- EXERCISE INSTRUCTIONS:
Reproduce the line that holds "The height and width of the screenshot is (438, 1079)." together with all the lines after it up to the end of the entries.

- Records drawn from a dataset:

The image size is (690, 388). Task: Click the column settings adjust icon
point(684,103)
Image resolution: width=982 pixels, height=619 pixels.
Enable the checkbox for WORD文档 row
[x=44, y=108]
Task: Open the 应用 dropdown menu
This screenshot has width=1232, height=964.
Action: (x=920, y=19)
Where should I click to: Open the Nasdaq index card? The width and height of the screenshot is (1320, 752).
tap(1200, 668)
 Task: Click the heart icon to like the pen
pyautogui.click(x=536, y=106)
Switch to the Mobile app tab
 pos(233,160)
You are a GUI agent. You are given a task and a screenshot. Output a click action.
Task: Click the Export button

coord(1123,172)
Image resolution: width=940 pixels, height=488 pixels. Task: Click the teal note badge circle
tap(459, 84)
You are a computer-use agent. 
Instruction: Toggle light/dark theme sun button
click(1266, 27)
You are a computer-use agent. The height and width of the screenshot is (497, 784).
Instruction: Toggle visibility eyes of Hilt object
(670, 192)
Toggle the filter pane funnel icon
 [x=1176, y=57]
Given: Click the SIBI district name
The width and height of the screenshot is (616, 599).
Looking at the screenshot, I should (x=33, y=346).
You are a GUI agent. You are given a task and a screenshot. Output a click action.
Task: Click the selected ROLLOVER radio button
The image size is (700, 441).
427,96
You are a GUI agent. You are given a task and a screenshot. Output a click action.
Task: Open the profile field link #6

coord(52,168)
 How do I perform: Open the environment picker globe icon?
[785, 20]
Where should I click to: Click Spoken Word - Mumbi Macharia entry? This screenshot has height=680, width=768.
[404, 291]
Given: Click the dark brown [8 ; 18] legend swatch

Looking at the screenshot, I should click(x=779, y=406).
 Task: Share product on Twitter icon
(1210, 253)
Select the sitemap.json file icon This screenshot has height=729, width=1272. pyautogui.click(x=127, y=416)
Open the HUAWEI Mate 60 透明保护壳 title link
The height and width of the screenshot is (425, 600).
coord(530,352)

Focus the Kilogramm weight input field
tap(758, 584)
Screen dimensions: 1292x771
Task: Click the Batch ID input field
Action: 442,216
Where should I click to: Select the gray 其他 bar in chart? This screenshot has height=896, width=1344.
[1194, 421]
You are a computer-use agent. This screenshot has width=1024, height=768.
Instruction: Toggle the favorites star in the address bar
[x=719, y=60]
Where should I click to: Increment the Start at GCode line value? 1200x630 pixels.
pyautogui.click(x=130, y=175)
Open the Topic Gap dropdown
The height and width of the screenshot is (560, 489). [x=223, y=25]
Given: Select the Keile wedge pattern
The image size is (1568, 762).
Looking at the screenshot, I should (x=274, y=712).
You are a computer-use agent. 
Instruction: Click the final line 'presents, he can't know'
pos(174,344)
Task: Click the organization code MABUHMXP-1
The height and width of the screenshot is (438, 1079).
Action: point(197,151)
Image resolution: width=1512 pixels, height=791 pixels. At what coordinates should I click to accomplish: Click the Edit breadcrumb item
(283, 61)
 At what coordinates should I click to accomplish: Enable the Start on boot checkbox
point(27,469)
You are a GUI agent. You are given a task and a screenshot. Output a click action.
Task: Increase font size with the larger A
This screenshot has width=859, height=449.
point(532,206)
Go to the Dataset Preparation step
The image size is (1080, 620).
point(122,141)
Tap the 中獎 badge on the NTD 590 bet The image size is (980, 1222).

- OUTPUT FOR THIS TASK:
The height and width of the screenshot is (438, 1079).
Action: point(197,151)
Image resolution: width=1512 pixels, height=791 pixels. At what coordinates should I click to accomplish: Click the Edit breadcrumb item
(283, 61)
 At what coordinates should I click to accomplish: Enable the Start on boot checkbox
point(27,469)
You are a GUI agent. You are given a task and a screenshot. Output a click action.
Task: Increase font size with the larger A
This screenshot has width=859, height=449.
point(532,206)
Go to the Dataset Preparation step
The image size is (1080, 620).
point(122,141)
Tap the 中獎 badge on the NTD 590 bet The image size is (980, 1222).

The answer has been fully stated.